INPUT -
-=-=-

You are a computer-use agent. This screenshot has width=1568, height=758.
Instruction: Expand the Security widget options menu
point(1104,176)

-=-=-

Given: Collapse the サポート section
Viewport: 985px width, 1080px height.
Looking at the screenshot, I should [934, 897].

-=-=-

TASK TO COMPLETE -
Return the material from the line with "Given: Collapse the サポート section" to the line with "Looking at the", copying each line without any change.

FINISHED EXERCISE -
Given: Collapse the サポート section
Viewport: 985px width, 1080px height.
Looking at the screenshot, I should [934, 897].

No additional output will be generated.